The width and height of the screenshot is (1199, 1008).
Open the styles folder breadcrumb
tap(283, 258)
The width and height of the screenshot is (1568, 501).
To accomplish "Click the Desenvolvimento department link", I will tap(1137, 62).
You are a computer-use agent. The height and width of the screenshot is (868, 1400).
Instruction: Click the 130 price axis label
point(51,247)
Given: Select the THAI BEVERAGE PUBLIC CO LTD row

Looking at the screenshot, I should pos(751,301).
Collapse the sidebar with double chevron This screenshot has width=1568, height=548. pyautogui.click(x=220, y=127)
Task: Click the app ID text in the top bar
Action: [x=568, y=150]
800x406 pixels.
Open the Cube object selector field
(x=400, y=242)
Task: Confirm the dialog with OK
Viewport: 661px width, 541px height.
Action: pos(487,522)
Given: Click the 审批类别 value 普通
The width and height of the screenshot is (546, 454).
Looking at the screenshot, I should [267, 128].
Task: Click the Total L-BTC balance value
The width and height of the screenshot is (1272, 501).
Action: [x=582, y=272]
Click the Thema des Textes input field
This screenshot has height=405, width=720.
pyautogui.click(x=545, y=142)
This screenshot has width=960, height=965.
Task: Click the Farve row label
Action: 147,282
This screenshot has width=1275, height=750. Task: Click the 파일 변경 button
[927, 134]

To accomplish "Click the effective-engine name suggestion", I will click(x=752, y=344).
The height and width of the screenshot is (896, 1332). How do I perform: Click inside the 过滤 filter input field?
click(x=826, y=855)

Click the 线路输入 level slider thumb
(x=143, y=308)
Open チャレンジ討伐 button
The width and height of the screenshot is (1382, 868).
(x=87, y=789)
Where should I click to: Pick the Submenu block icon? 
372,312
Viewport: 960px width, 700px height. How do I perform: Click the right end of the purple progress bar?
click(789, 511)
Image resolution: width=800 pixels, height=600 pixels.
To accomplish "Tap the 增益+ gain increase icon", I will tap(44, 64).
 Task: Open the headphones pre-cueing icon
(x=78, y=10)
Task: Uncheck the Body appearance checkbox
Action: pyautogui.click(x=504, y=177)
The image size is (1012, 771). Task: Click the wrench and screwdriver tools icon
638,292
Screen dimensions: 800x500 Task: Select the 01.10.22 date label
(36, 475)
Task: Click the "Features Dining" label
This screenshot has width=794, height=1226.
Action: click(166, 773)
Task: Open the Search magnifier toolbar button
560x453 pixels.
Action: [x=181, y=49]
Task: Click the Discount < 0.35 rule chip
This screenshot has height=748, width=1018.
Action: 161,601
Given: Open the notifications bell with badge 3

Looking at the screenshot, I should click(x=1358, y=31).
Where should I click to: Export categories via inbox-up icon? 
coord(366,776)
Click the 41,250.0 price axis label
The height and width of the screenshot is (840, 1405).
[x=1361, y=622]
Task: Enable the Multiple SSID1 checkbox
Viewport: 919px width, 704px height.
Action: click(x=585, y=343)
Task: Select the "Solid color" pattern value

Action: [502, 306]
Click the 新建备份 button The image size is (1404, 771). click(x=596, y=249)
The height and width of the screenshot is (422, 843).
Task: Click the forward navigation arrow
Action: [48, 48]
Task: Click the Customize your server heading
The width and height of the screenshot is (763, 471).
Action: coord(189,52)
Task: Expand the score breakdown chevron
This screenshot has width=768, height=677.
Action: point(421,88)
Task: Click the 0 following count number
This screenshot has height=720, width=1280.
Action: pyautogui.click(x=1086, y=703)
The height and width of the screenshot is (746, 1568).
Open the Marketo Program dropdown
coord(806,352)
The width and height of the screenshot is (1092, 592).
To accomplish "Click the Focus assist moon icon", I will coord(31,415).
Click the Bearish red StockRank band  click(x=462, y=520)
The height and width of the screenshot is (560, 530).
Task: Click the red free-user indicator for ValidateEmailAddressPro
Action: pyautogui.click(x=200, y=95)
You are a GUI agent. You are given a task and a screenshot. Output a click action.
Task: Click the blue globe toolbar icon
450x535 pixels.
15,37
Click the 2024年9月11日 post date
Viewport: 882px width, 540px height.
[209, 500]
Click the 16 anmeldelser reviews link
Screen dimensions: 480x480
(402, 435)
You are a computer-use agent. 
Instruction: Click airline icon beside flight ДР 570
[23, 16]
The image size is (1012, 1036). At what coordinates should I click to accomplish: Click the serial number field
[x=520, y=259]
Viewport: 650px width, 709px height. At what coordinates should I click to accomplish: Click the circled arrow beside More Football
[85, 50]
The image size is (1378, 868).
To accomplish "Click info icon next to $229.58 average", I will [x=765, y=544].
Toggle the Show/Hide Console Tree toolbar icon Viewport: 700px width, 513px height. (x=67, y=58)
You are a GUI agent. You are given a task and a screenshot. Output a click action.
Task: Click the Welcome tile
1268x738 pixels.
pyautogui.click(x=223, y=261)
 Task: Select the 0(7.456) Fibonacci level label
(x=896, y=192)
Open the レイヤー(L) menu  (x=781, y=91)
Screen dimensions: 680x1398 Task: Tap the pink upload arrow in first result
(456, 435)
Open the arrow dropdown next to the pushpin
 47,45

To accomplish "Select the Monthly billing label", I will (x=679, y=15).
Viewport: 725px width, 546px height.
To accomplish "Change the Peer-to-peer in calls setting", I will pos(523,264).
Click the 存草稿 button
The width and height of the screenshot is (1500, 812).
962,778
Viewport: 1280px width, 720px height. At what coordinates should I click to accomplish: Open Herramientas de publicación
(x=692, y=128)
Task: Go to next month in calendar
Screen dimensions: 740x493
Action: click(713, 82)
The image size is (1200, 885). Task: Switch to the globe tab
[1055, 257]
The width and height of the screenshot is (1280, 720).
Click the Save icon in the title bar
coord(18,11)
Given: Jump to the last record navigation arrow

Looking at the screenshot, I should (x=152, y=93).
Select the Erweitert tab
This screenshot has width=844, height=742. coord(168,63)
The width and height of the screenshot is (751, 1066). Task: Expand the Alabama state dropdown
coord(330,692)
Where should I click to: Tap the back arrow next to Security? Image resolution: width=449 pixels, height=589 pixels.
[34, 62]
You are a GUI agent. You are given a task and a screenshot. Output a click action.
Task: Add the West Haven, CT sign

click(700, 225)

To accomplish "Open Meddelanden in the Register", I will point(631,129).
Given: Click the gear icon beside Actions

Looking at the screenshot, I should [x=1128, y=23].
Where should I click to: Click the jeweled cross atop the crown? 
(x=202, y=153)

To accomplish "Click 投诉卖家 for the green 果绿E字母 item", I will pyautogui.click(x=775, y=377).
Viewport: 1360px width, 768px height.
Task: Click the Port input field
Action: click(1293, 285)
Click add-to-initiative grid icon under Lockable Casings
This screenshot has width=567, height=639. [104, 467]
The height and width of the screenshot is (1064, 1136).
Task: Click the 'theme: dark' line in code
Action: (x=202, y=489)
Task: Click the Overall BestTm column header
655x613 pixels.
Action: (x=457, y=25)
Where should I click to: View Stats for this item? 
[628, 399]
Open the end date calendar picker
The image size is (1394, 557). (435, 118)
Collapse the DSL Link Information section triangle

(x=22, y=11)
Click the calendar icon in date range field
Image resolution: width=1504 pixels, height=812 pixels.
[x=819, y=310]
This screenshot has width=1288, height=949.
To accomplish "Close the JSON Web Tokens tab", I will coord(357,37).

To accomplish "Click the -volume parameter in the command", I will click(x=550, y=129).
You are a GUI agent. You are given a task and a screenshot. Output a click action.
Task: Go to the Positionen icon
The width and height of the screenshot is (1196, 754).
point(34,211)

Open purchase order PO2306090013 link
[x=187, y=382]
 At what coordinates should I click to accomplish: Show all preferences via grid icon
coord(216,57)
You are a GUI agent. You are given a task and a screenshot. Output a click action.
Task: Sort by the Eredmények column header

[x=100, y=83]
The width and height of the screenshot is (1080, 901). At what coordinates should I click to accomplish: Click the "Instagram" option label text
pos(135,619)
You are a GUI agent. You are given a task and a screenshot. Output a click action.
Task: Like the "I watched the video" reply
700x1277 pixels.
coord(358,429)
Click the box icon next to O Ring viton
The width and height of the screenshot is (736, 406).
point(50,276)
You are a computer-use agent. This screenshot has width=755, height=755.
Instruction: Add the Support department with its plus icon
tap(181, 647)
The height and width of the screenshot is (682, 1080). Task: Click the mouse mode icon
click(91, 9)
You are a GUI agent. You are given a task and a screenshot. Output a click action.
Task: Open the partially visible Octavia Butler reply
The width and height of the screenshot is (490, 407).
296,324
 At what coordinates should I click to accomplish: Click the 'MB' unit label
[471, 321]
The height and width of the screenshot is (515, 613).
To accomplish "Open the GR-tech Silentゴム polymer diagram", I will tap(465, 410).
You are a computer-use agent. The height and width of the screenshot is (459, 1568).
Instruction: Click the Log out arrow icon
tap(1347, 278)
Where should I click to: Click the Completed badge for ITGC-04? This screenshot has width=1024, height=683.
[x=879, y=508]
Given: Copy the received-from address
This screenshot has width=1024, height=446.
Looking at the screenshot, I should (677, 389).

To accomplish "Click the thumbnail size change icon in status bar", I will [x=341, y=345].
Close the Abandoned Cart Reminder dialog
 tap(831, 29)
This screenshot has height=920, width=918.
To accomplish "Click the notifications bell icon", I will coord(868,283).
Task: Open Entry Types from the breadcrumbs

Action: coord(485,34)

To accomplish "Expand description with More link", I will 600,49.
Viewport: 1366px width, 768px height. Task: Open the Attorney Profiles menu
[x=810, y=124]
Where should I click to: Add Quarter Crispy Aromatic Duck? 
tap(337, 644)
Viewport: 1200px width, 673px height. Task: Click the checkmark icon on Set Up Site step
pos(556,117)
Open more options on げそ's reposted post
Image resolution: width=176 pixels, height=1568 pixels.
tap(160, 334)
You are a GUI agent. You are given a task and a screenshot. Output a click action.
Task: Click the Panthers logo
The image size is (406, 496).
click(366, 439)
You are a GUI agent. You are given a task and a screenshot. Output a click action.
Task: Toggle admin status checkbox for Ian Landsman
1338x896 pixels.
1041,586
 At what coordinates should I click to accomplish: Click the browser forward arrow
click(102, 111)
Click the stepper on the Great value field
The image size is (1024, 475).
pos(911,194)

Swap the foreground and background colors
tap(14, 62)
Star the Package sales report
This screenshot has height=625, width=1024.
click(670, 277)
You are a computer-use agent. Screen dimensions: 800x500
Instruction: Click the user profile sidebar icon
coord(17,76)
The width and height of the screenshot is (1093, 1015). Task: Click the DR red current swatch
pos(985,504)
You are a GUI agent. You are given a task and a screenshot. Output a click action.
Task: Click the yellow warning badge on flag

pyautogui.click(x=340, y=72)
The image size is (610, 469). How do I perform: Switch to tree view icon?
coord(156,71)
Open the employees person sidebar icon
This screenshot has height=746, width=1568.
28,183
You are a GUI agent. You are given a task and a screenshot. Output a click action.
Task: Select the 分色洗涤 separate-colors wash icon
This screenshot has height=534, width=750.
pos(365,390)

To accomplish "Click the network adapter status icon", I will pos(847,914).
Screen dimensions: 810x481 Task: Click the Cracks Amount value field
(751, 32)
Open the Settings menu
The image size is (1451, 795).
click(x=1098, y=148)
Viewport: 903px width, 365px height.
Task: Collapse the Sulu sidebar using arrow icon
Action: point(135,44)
# # # #
• Task description
Wherever the string "toolbar" is found in the listing above, copy the line that contains it.

• Response
Task: Open the Search magnifier toolbar button
Task: Click the blue globe toolbar icon
Toggle the Show/Hide Console Tree toolbar icon Viewport: 700px width, 513px height. (x=67, y=58)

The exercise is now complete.